Source text:
[Start]
B. The Department of Justice's Interpretation of Standard 4.33.3 is Not "Final Agency Action" Subject to Judicial Review Under the Administrative Procedure Act
"A final agency action is one that imposes an obligation, denies a right, or fixes a legal relationship." Veldhoen, 35 F.3d at 225; Dow Chemical v. United States EPA, 832 F.2d 319, 323 (5th Cir. 1987); see also Bennett v. Spear, 520 U.S. 154, 177-78 (1997). The "action" that Cinemark challenges in this litigation is the Department of Justice's interpretation of its own regulation. See Pl.'s First Am. Compl. ¶ 3. That interpretation was developed and put forward as part of the Department's responsibility to enforce the ADA, but it has not been codified, nor has it resulted in any legal consequences for anyone, let alone Cinemark. As a result, the Administrative Procedure Act does not provide a means to challenge it.(3)
An extended analysis of Dow is worthwhile because that case involved facts strikingly similar to those here -- a procedural and substantive challenge to an agency's efforts to enforce a statute and regulations entrusted to it. Specifically, Dow challenged the EPA's interpretation of its own regulation regarding the meaning of "discharges," an interpretation which had been disclosed and applied to Dow in the context of an investigation of Dow's alleged discharges of vinyl chloride gas. Subsequent to Dow's filing its lawsuit, the EPA filed a complaint in a pending enforcement action against Dow in which, relying on its interpretation of its regulation, it asked a court to order Dow to comply with its regulation as interpreted, and order civil penalties.
[End]
Brief 1: In the passage on final agency action, what did Dow challenge?
Brief 2: Write the next part of the passage on final agency action, picking up after its last sentence.

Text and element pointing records
[Start]
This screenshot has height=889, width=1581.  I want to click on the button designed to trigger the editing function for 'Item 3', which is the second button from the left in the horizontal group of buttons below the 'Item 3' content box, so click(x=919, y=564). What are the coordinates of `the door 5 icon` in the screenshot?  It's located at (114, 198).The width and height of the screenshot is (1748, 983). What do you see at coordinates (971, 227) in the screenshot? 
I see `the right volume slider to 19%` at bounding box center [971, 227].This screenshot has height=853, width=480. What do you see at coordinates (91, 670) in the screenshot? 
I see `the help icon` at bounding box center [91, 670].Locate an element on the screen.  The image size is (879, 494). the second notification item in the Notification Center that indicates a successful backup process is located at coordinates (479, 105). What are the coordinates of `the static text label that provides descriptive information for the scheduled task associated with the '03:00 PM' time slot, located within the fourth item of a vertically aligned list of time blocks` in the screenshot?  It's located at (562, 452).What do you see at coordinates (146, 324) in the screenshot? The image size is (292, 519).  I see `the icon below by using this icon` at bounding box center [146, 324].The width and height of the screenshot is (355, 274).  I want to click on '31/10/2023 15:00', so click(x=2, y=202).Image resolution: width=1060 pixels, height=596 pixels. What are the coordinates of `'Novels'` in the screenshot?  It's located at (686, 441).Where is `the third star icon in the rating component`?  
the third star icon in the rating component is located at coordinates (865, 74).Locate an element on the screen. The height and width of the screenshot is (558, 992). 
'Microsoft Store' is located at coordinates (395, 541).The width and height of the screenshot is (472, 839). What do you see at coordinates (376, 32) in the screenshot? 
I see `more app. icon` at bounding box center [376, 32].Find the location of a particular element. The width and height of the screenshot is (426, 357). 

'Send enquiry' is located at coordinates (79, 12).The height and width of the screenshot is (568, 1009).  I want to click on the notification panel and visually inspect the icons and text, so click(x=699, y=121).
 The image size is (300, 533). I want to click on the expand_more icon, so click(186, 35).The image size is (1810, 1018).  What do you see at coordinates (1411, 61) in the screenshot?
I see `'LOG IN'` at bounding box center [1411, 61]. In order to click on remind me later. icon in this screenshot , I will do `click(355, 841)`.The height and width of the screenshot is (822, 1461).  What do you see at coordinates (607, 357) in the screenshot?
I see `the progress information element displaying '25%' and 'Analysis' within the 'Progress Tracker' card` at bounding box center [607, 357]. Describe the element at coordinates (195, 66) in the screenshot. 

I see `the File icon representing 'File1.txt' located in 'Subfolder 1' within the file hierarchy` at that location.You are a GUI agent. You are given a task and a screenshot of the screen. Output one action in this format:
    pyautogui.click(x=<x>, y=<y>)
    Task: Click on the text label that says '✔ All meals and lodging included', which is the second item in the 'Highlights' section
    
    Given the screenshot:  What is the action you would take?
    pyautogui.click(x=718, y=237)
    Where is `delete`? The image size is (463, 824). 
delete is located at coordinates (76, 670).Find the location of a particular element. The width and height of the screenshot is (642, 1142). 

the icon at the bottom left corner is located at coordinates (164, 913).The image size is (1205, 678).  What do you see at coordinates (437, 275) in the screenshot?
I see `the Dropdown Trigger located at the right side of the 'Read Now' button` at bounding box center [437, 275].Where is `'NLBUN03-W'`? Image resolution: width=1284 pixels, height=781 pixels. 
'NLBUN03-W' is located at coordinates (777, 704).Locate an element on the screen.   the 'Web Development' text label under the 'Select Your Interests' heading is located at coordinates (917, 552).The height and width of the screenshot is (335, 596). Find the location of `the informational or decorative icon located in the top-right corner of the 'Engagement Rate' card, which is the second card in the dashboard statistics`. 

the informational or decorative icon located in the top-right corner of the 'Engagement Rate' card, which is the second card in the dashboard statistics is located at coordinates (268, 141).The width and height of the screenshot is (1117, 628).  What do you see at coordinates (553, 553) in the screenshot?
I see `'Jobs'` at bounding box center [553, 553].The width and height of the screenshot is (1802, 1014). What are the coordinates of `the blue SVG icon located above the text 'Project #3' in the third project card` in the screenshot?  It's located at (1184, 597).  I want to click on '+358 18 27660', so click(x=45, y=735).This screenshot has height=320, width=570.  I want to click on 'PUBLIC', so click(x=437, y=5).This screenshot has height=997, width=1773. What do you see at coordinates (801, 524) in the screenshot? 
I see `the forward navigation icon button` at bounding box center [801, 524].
[End]
Written response 1: Dow challenged the EPA's interpretation of its own regulation regarding the meaning of "discharges."

Written response 2:
The Court dismissed Dow's claim, finding that EPA had not taken any steps that could be characterized as final agency action. The Court first held that EPA's interpretation of its discharge regulation, just like the Department of Justice's interpretation of Standard 4.33.3,
is "final" only in the sense that no one at the agency currently plans to revise it. The same could be said for countless other instances of legal "interpretation" that inevitably occur. . . . When these interpretations do not establish new rights or duties -- when they do not fix a legal relationship -- they do not constitute "final action" by the agency and they are not reviewable. . . .
Dow, 832 F.2d at 323-24. The Court reached this holding despite recognizing that Dow might eventually be penalized for failing to abide by the discharge regulation as interpreted by EPA. "But the legal source for these [penalties] -- if indeed the district court concludes they are warranted -- will be [the regulation], and not any later EPA interpretation of that regulation." Id. at 323; see also Orengo Caraballo v. Reich, 11 F.3d 186, 195 (D.C. Cir. 1993) (interpretive statement in context of adjudication not intended to create new rights or duties).
The same result is mandated in this case. As the Department of Justice has interpreted Standard 4.33.3 -- specifically the phrase "lines of sight comparable to those for members of the general public" in that regulation -- Cinemark's practice of placing wheelchair seating in the front of its stadium-style theaters, outside the stadium portion, does not comply with the regulation. But it is the regulation itself, and not the Department of Justice's interpretation of it, that imposes the duty to provide wheelchair users with "comparable" seating. Indeed, the Department of Justice has issued no order requiring Cinemark to comply with its interpretation (nor does the ADA authorize the Department to compel action), and can impose no penalty on Cinemark for failing to comply with its interpretation absent a court order. The interpretation therefore does not have "the status of law with penalties for noncompliance," and is not final agency action. Taylor-Callahan-Coleman, 948 F.2d at 959; see also Resident Council, 980 F.2d at 1056 (HUD interpretation of statute not final because does not have status of law).(4)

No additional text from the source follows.